Merge pull request #35 from curt-tigges/fix/repair-manifest

curt-tigges · web-flow · commit 9c9aa38d333c · 2025-06-04T18:11:11.000-07:00
Fix/repair manifest
diff --git a/clt/training/data/local_activation_store.py b/clt/training/data/local_activation_store.py
@@ -89,12 +89,41 @@ def _load_manifest(self) -> Optional[np.ndarray]:
             logger.error(f"Manifest file not found: {path}")
             return None
         try:
-            with open(path, "rb") as f:
-                data = np.frombuffer(f.read(), dtype=np.uint32).reshape(-1, 2)
-            logger.info(f"Manifest loaded from {path} ({len(data)} rows).")
+            file_size_bytes = path.stat().st_size
+            # Heuristic: older 2-field format is 8 bytes per entry (two uint32),
+            # newer 3-field format is 16 bytes per entry (int32, int32, int64).
+            if file_size_bytes % 16 == 0:
+                # New format with 3 fields (chunk_id, num_tokens, offset)
+                manifest_dtype = np.dtype([("chunk_id", np.int32), ("num_tokens", np.int32), ("offset", np.int64)])
+                data_structured = np.fromfile(path, dtype=manifest_dtype)
+                logger.info(
+                    f"Manifest loaded (3-field format) from {path} ({data_structured.shape[0]} chunks). Expanding to per-row entries."
+                )
+                # Expand into per-row entries expected by downstream (chunk_id, row_in_chunk)
+                chunk_ids = data_structured["chunk_id"].astype(np.uint32)
+                num_tokens_arr = data_structured["num_tokens"].astype(np.uint32)
+                # Compute total rows
+                total_rows = int(num_tokens_arr.sum())
+                logger.info(f"Expanding manifest: total rows = {total_rows}")
+                # Pre-allocate array
+                data = np.empty((total_rows, 2), dtype=np.uint32)
+                row_ptr = 0
+                for cid, ntok in zip(chunk_ids, num_tokens_arr):
+                    data[row_ptr : row_ptr + ntok, 0] = cid  # chunk_id column
+                    data[row_ptr : row_ptr + ntok, 1] = np.arange(ntok, dtype=np.uint32)  # row index within chunk
+                    row_ptr += ntok
+            elif file_size_bytes % 8 == 0:
+                # Legacy 2-field format already matches expected shape
+                data = np.fromfile(path, dtype=np.uint32).reshape(-1, 2)

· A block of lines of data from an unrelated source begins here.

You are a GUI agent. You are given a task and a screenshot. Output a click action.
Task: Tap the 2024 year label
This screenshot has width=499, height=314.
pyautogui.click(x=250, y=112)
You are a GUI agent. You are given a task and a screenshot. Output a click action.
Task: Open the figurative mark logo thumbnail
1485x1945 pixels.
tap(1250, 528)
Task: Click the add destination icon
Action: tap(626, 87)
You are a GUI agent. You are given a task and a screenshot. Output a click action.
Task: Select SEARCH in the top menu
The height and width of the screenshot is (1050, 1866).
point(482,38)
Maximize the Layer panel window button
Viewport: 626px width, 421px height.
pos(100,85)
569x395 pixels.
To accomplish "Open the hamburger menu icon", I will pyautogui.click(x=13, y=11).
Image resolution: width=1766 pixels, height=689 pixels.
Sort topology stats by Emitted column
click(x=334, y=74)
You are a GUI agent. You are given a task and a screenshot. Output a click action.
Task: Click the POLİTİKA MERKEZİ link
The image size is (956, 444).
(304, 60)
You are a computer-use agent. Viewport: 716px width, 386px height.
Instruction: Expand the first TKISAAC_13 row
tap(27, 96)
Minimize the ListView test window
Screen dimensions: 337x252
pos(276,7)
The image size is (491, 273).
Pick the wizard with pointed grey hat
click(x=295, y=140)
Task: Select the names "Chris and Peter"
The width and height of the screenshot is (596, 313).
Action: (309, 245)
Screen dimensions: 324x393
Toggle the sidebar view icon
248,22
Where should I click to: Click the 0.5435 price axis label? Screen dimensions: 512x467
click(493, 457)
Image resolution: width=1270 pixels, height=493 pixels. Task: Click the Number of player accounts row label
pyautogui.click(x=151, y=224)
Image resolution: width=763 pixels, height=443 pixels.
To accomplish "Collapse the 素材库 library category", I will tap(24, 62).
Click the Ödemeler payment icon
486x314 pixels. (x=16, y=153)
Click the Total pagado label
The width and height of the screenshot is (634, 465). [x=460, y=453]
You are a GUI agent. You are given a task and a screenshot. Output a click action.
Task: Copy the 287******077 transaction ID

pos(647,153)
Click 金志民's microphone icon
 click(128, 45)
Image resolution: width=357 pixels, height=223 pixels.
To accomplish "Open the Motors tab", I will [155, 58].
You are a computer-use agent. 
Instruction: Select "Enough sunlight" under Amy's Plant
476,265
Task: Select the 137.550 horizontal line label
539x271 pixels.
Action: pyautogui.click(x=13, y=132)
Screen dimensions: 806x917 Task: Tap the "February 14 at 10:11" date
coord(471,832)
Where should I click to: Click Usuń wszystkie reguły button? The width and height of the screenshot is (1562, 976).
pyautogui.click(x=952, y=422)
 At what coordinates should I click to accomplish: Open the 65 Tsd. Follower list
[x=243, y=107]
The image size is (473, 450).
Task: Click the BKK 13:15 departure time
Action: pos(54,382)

+                logger.info(f"Manifest loaded (legacy 2-field format) from {path} ({data.shape[0]} rows).")
+            else:
+                logger.error(
+                    f"Manifest file size ({file_size_bytes} bytes) is not compatible with known formats (8 or 16 bytes per row)."
+                )
+                return None
             return data
         except ValueError as e:
-            logger.error(f"Error reshaping manifest data from {path} (expected Nx2): {e}")
+            logger.error(f"Error parsing manifest data from {path}: {e}")
             return None
         except OSError as e:
             logger.error(f"Error reading manifest file {path}: {e}")
@@ -117,7 +146,7 @@ def _load_norm_stats(self) -> Optional[Dict[str, Any]]:
             logger.error(f"Error reading norm_stats file {path}: {e}")
             return None
 
-    @lru_cache(maxsize=256)
+    @lru_cache(maxsize=64)
     def _load_chunk(self, chunk_path: str, layer_key: str, data_type: str):
         """Loads entire HDF5 chunk from disk and caches"""
 
@@ -129,14 +158,29 @@ def _load_chunk(self, chunk_path: str, layer_key: str, data_type: str):
             logger.error(f"Chunk file not found for fetch: {chunk_path}")
             raise
         except KeyError as e:
-            raise RuntimeError(f"Missing 'inputs' or 'targets' dataset in layer group '{layer_key}' of chunk {chunk_path}") from e
+            raise RuntimeError(
+                f"Missing 'inputs' or 'targets' dataset in layer group '{layer_key}' of chunk {chunk_path}"
+            ) from e
         except Exception as e:
             logger.error(f"Failed to open chunk at {chunk_path}: {e}")
             raise RuntimeError(f"Failed to access chunk HDF5 file: {chunk_path}") from e
 
     def _fetch_slice(self, chunk_id: int, row_indices: np.ndarray) -> bytes:
 
         chunk_path = self.dataset_path / f"chunk_{chunk_id}.h5"
+        if not chunk_path.exists():
+            # Fall back to .hdf5 extension (newer generator default)
+            alt_path = self.dataset_path / f"chunk_{chunk_id}.hdf5"
+            if alt_path.exists():
+                chunk_path = alt_path
+            else:
+                # Provide clearer error message before _open_h5 raises
+                logger.error(
+                    "Chunk file for chunk_id %d not found with either .h5 or .hdf5 extension in %s",
+                    chunk_id,
+                    self.dataset_path,
+                )
+
         hf = _open_h5(chunk_path)
 
         try:
@@ -162,8 +206,8 @@ def _layer_sort_key(name: str) -> int:
                 row_indices_h5 = row_indices
 
             for i, lk in enumerate(layer_keys):
-                input_data = self._load_chunk(chunk_path, lk, 'inputs')[row_indices_h5, :]
-                target_data = self._load_chunk(chunk_path, lk, 'targets')[row_indices_h5, :]
+                input_data = self._load_chunk(chunk_path, lk, "inputs")[row_indices_h5, :]
+                target_data = self._load_chunk(chunk_path, lk, "targets")[row_indices_h5, :]
                 bufs.append(input_data.tobytes())
                 bufs.append(target_data.tobytes())
             return b"".join(bufs)
diff --git a/clt/training/metric_utils.py b/clt/training/metric_utils.py
@@ -49,7 +49,7 @@ def log_training_step(
         self.metrics["train_losses"].append({"step": step, **loss_dict})
 
         if not self.distributed or self.rank == 0:
-            total_tokens_processed = self.training_config.train_batch_size_tokens * self.world_size * (step + 1)
+            total_tokens_processed = self.training_config.train_batch_size_tokens * (step + 1)
 
             self.wandb_logger.log_step(
                 step,